Now, a half-century after America’s victory in the race to the moon, many people in this country might be lamenting that much greater space achievements have not been forthcoming over the five decades since that great accomplishment.

Sure, there were additional moon landings, the subsequent successes of the space shuttle program and other unmanned missions for scientific and other purposes, coupled with the United States’ participation in the international space station.

However, many people alive on July 20, 1969, the date man first stepped foot on the moon, probably envisioned that by the time the 50th anniversary of that great event arrived, there would be at least a permanently manned space station occupying that neighboring body.

Unfortunately, neither that facility nor the immense possibilities that might have emanated from it, have come to pass, and that should be judged as a failure. Still, much has been learned about Earth and what’s beyond because of the realization of President John F. Kennedy’s goal that America send a man to the moon before the end of the decade of the 1960s.

Having succeeded in that accomplishment cast forever into the background the fact that the Soviet Union, not the United States, was the first to launch a satellite, and later a rocket with a man aboard.

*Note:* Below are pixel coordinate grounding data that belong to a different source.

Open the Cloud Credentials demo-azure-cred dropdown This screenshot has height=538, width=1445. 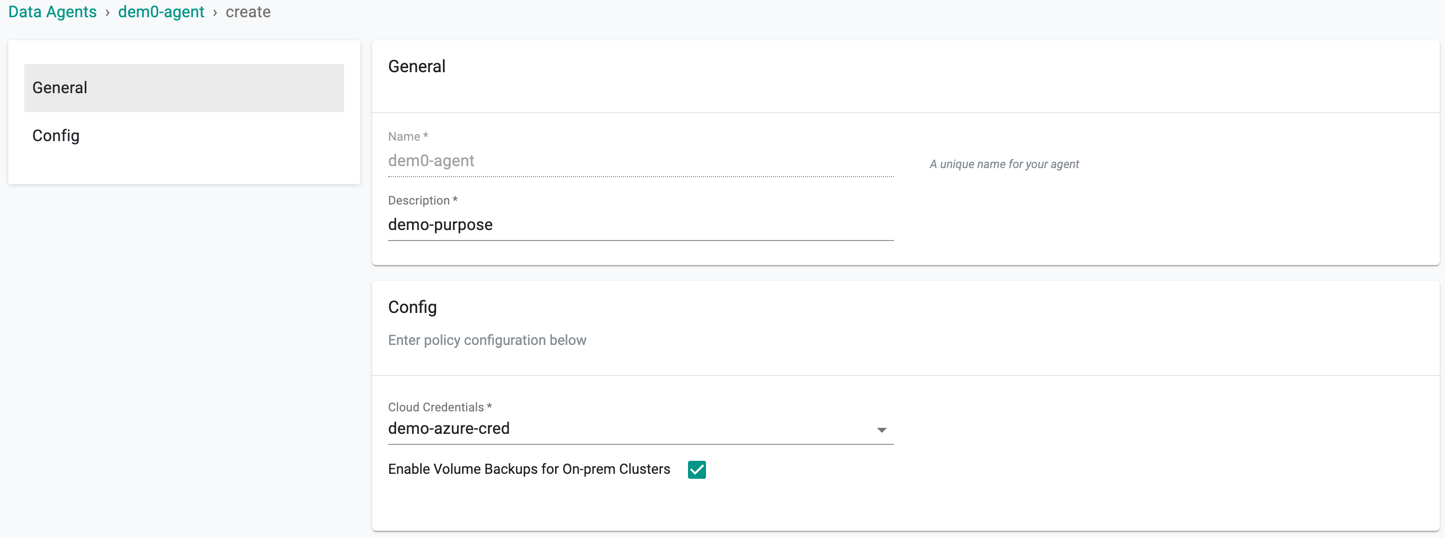click(640, 429)
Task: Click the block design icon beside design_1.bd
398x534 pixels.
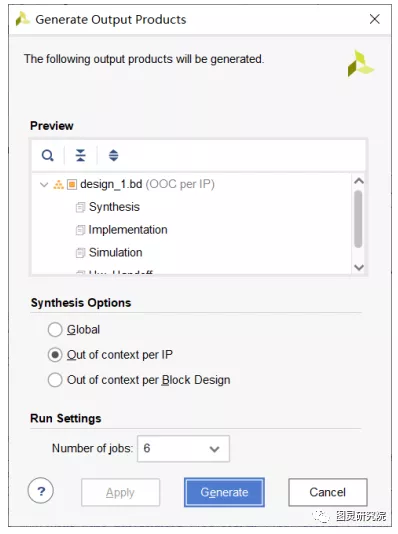Action: click(x=72, y=185)
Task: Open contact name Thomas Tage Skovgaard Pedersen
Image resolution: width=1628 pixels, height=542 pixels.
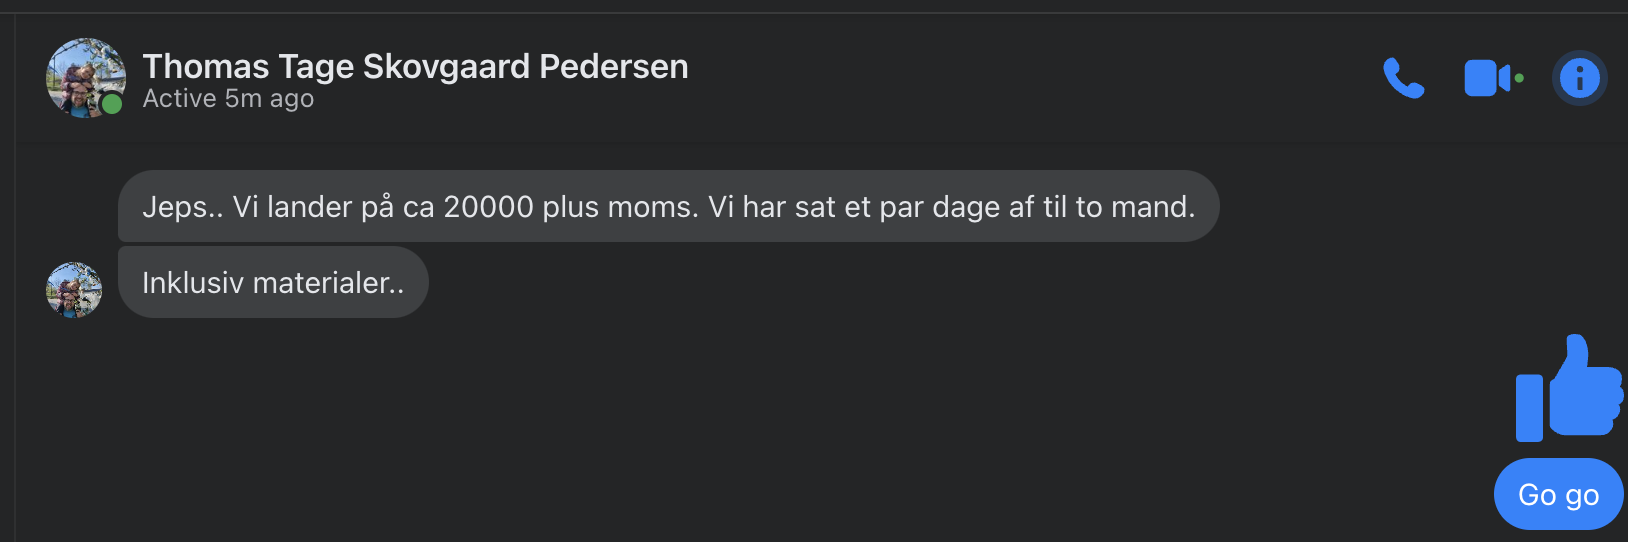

Fortunately, it didn’t take long for the United States to surpass the Soviets on the space front, setting the stage for that July day in 1969 that will forever be a cherished chapter in this nation’s history.

And, Neil Armstrong, Edwin “Buzz” Aldrin and Michael Collins, the crew of Apollo 11, always will be revered for the bravery, skills, composure and expertise that they demonstrated on that long journey to and from the moon’s sandy, rocky, windswept and crater-abundant surface.

By the time September 1969 arrived, Life magazine had prepared and printed a special picture-laden issue titled “To the Moon and Back” that not only recorded the happenings surrounding Apollo 11 and its astronauts, but also contained a section titled “A Calendar of Space Flight: Man’s Countdown for the Moon.”

That section began with Soviet cosmonaut Yuri Gagarin being launched in space aboard Vostok 1 on April 12, 1961, then detailed other key space accomplishments by the two countries leading up to the July 16, 1969, launching of Apollo 11.

Besides the many pictures dealing with the moon mission itself, the magazine contained numerous other pictures such as a scene from Disneyland, “where hundreds gave up ‘moon rides’ to watch the real thing”; scenes from Manhattan, where “people cheered and worried in front of huge TV screens”; a picture of Las Vegas crowds pausing over baccarat to watch Armstrong’s moon walk; Pope Paul VI getting a telescopic close-up of the moon; and, in Saigon, South Vietnam, GIs reading about the lunar adventure in the newspaper The Saigon Post.

Nevertheless, today, it’s incredible that some people still harbor the foolish skepticism that what continues to be dubbed “the giant leap for mankind” was actually a hoax that the U.S. Government had staged to win the space race.

Abandon such flawed thinking.

Looking ahead, America’s space-travel future remains uncertain as it continues to lack the ambitious, unrelenting political mindset Kennedy projected when he stated his and the nation’s goal eight years prior to Apollo 11.

But America never must abandon the desire to look beyond this planet to consider what might be within the realm of possibility.